GB549204A - Improvements in or relating to dyestuff intermediates - Google Patents

Abstract

549,204. Thioesters. KENDALL, J. D. April 7, 1941, No. 4604. Samples furnished. [Class 2 (iii)] Dyestuff intermediates are prepared by condensing a quaternary ammonium salt of a heterocyclic nitrogen compound containing a reactive methyl or mono alkyl substituted methyl group in α or y position with an excess of a compound having the formula S = C(SR) 2 wherein R is an alkyl or aralkyl group in the presence of a base and a solvent. In examples, dimethyltrithiocarbonate is condensed in the presence of triethylamine and alcohol with 1 - methylbenzthiazolmethyltoluenesulphonate, quinaldinemethiodide, 4:5-dimethoxy-1-methyl benzthiazolethyl - p - toluenesulphonate and 1:4 - dimethylbenzthiazolethyl - p toluenesulphonate.

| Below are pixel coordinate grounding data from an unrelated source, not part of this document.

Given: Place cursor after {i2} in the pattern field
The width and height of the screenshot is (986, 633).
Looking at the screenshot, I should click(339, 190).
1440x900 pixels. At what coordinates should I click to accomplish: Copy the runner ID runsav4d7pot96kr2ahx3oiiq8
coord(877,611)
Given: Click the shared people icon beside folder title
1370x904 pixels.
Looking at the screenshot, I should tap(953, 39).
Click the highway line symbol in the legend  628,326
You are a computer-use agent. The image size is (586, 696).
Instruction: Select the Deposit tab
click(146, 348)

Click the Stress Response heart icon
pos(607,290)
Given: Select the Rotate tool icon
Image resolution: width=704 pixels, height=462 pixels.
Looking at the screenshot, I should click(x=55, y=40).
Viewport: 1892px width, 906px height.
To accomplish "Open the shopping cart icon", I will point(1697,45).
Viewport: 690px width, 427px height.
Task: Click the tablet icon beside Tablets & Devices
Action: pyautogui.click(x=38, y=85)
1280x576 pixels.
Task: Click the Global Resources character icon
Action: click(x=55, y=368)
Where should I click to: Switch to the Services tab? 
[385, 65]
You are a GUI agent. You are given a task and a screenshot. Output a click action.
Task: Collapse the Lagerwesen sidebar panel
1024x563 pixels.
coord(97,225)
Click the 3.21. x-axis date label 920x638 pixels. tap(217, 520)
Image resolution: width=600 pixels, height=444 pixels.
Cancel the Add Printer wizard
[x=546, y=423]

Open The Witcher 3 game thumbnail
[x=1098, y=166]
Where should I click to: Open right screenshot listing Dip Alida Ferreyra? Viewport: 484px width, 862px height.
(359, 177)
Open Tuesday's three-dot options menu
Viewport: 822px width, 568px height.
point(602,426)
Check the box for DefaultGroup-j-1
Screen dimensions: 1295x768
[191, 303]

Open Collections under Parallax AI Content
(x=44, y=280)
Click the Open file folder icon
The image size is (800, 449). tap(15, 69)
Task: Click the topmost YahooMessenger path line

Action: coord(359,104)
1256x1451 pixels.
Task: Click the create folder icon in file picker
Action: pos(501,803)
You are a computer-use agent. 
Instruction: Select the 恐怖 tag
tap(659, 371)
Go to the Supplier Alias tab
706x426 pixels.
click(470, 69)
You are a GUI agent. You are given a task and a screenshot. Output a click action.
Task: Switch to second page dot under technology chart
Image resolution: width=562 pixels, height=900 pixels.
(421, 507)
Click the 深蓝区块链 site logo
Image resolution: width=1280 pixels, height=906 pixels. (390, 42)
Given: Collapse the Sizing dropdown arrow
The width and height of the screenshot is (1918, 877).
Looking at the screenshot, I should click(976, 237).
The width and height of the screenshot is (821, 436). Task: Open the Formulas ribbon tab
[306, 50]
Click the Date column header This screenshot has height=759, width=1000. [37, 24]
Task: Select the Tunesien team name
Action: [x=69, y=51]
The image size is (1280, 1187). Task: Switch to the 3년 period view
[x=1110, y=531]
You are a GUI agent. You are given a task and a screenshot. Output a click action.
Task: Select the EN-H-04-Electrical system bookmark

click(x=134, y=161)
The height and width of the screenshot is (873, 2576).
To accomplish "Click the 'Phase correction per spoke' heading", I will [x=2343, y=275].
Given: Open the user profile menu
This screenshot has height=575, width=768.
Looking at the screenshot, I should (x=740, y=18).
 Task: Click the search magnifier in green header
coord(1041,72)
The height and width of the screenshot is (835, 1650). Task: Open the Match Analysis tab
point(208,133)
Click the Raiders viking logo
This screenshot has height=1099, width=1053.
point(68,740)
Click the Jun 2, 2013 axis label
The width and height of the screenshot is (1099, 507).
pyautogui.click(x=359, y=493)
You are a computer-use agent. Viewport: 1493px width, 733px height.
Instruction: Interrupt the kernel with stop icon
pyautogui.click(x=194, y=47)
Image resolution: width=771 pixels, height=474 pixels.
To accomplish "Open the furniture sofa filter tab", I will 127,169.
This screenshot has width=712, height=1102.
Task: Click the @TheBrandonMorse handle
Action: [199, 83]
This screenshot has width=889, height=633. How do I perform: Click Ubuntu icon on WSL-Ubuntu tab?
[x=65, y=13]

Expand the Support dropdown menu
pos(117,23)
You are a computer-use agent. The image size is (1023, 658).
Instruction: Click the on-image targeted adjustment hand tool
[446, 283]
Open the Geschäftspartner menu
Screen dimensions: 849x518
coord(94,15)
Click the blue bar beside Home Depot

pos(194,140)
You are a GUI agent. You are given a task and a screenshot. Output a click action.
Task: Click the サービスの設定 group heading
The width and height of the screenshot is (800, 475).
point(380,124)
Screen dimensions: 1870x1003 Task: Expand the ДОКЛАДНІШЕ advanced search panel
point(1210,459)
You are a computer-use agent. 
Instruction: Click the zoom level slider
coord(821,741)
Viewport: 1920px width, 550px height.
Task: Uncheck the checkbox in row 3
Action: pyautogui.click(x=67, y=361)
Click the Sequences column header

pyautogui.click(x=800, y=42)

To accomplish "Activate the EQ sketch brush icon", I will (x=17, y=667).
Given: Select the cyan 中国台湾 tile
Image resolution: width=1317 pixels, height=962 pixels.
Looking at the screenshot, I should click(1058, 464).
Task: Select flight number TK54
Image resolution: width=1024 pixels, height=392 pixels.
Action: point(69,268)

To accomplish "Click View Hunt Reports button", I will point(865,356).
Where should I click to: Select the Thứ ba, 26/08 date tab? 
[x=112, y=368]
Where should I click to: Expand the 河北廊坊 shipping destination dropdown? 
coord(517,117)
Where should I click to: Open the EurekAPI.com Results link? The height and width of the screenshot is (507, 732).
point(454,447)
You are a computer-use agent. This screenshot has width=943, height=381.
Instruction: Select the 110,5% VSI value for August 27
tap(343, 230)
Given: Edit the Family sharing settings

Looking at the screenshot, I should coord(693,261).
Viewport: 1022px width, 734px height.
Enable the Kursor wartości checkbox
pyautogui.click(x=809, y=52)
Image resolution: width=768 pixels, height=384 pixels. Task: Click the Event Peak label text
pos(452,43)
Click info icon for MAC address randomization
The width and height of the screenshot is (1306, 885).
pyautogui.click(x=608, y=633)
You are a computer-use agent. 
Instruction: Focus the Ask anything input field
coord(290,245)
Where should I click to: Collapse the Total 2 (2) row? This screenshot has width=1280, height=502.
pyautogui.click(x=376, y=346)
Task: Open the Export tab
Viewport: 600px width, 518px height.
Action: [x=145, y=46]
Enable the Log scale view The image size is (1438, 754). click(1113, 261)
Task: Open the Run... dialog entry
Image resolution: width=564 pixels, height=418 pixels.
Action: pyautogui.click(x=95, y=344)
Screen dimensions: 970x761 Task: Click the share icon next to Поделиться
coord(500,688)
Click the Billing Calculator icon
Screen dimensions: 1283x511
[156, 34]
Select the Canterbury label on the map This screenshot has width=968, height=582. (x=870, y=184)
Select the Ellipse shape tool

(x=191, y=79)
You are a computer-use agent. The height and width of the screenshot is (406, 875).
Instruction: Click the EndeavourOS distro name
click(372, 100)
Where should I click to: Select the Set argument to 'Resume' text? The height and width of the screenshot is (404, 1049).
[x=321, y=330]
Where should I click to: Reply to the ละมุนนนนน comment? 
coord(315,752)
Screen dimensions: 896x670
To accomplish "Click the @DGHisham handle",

By treating the products with alkyl or aralkyl esters, quaternary ammonium salts which are also intermediates are obtained (cf. Specification 549,202). Dyestuffs in small quantities are obtained together with the products (cf. Specification 549,203). Quaternary ammonium salts containing reactive methyl groups for use as starting materials may be derived from oxazoles, selenazoles and thiazoles of the benzene, naphthalene, acenaphthene and anthracene series, pyridine and its polycyclic homologues indolenines, pyrimidines, quinazolines, thio- #:#<SP>1</SP>-diazol, oxazolines, thiazolines, selenazolines and their amino, hydroxy, alkoxy, methylenedioxy and halogen substitution derivatives. Samples have been furnished under Sect. 2 (5) of products obtained by condensing (1) dimethyltrithiocarbonate with 1-ethylbenzthiazolmethyl - p - toluenesulphonate and (2) dibenzyltrithiocarbonate with 1-methylbenzthiazolmethyl-p-toluenesulphonate. Dibenzyltrithiocarbonate is obtained by treating with benzylchloride the aqueous potassium trithiocarbonate prepared by dissolving in water the product obtained by reacting carbondisulphide with alcoholic potash saturated with hydrogen sulphide.